> **YOUR ASSIGNMENT**
Extract the lines up to and including the one that contains "agosto 14, 2026 (91, 2380)", starting with the first line of the entries below, and omit the pictures.
------------------------------
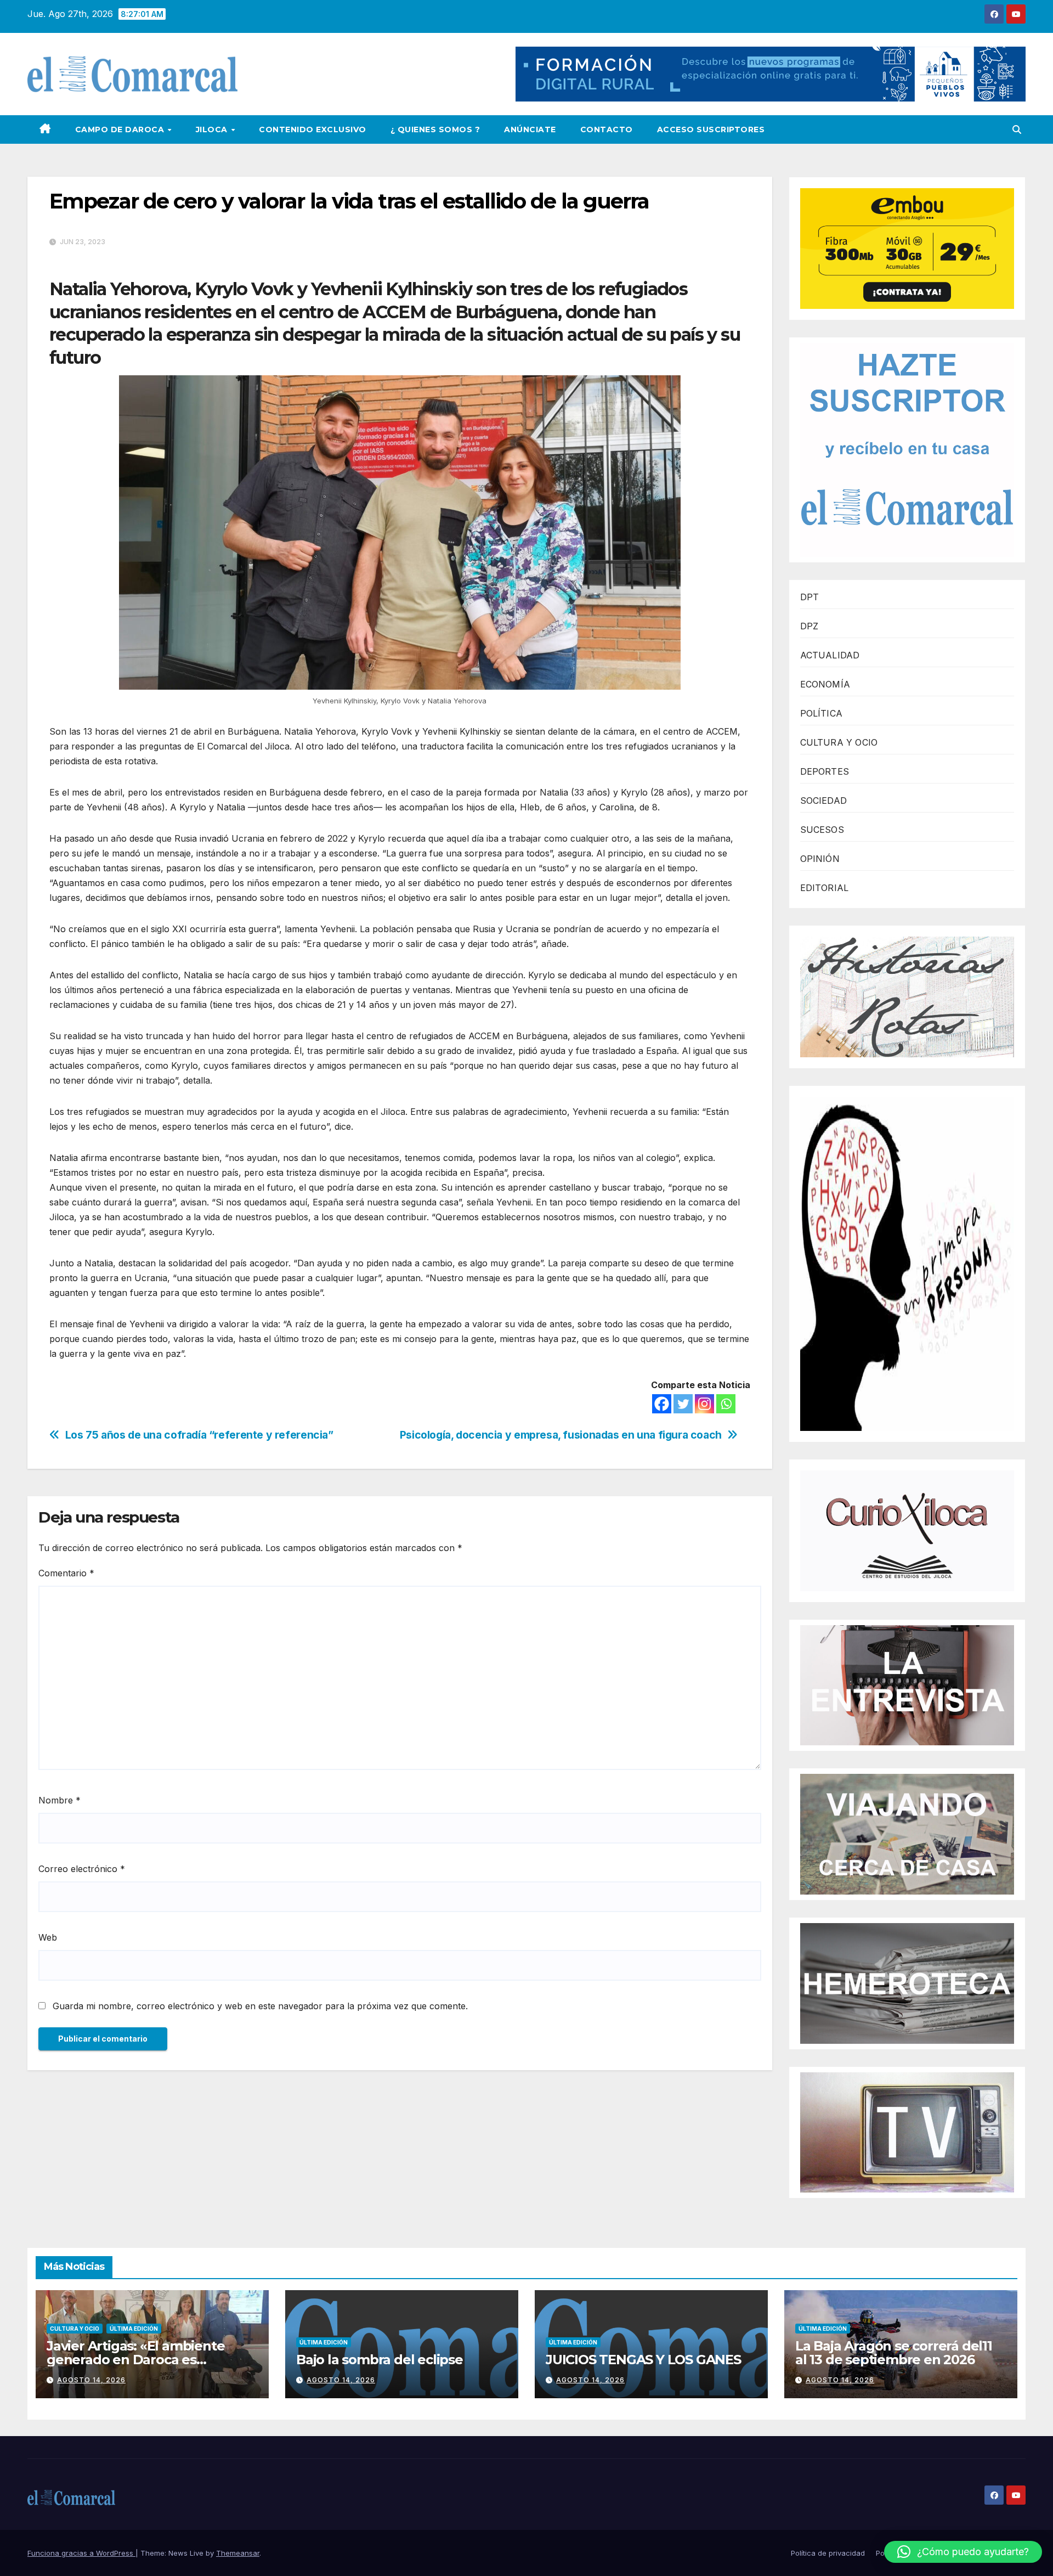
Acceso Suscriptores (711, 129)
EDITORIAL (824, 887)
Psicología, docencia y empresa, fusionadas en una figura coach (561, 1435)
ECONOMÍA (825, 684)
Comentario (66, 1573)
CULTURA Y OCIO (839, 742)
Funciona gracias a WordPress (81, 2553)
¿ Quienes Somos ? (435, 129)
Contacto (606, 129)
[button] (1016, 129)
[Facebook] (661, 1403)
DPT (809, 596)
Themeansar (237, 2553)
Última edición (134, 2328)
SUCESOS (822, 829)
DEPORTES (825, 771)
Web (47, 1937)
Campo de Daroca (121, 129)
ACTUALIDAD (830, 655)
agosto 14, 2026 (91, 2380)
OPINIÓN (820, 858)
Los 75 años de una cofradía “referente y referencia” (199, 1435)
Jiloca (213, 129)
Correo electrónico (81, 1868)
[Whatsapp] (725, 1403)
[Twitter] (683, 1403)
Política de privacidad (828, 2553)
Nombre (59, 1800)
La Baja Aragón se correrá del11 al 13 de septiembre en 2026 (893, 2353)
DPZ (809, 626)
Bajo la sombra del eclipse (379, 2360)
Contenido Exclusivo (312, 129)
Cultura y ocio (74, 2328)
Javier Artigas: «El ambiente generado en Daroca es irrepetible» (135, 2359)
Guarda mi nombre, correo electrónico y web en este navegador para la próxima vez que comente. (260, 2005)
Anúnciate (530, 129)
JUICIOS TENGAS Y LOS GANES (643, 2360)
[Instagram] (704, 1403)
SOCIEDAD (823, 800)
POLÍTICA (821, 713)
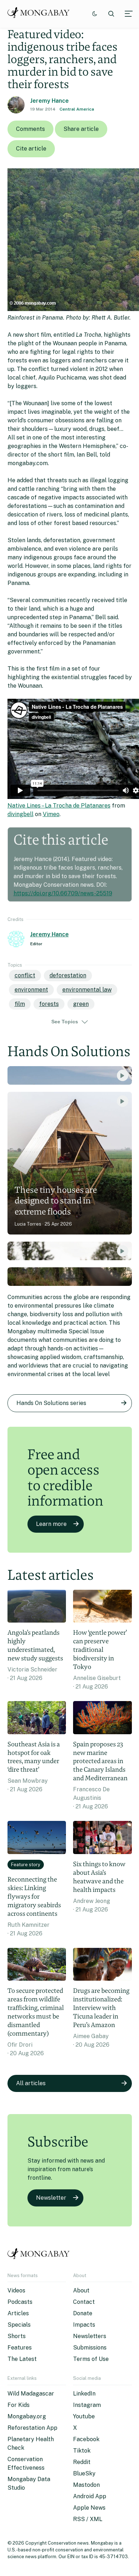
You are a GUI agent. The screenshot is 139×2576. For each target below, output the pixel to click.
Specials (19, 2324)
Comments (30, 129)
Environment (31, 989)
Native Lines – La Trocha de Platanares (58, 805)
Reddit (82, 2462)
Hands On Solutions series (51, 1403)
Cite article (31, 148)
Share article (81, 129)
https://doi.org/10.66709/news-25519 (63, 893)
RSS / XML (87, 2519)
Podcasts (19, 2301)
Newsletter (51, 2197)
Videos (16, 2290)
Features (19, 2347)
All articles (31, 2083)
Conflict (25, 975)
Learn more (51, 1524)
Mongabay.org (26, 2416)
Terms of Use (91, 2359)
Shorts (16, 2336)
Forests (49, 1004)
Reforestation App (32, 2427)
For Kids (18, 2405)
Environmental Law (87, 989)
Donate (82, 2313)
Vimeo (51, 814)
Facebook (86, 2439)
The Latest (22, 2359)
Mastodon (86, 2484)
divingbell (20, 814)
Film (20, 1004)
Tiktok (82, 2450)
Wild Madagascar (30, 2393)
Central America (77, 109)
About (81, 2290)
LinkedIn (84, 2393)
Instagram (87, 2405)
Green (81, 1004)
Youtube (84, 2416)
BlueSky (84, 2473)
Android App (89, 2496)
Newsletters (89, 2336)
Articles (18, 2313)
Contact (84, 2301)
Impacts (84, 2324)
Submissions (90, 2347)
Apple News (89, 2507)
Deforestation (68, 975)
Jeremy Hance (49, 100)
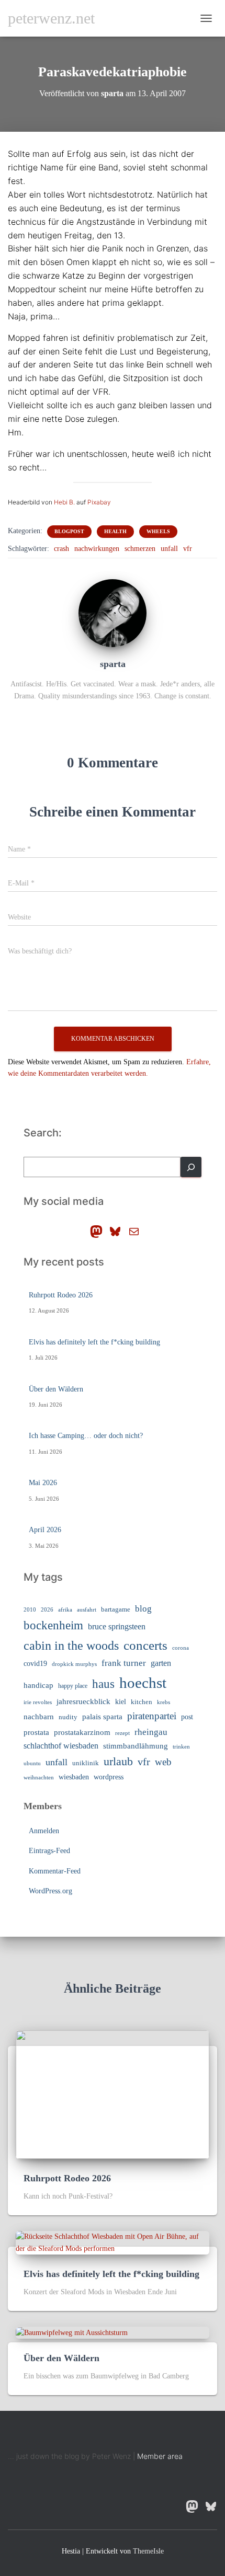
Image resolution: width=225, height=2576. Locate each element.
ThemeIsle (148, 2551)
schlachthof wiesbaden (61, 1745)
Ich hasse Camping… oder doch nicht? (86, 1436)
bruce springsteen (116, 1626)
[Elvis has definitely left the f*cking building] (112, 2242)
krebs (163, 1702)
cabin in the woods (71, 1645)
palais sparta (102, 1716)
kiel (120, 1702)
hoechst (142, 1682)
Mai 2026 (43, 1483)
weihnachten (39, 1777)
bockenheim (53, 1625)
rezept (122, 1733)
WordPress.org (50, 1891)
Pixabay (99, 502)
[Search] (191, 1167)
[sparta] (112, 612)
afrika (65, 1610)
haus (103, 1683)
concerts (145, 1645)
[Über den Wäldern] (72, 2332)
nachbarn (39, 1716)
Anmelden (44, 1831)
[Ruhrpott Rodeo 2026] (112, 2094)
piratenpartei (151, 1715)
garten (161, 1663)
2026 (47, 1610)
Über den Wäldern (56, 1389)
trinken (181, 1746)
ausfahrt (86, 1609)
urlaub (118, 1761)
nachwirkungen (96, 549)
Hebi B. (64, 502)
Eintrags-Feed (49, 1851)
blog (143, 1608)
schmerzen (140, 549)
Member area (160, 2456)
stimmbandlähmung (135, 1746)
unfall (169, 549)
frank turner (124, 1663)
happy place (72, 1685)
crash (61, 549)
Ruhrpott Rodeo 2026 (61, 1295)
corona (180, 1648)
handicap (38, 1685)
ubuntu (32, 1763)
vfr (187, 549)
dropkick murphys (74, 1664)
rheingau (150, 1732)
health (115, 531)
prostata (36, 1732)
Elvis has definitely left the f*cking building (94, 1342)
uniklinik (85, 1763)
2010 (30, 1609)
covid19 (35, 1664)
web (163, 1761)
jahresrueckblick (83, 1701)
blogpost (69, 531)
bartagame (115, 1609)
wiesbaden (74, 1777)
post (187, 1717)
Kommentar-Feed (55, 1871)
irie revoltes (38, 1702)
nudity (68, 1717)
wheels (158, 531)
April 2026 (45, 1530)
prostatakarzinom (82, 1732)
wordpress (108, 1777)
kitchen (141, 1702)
------------------------------
> **WRITTEN ANSWER**
Acceso Suscriptores (711, 129)
EDITORIAL (824, 887)
Psicología, docencia y empresa, fusionadas en una figura coach (561, 1435)
ECONOMÍA (825, 684)
Comentario (66, 1573)
CULTURA Y OCIO (839, 742)
Funciona gracias a WordPress (81, 2553)
¿ Quienes Somos ? (435, 129)
Contacto (606, 129)
[button] (1016, 129)
[Facebook] (661, 1403)
DPT (809, 596)
Themeansar (237, 2553)
Última edición (134, 2328)
SUCESOS (822, 829)
DEPORTES (825, 771)
Web (47, 1937)
Campo de Daroca (121, 129)
ACTUALIDAD (830, 655)
agosto 14, 2026 (91, 2380)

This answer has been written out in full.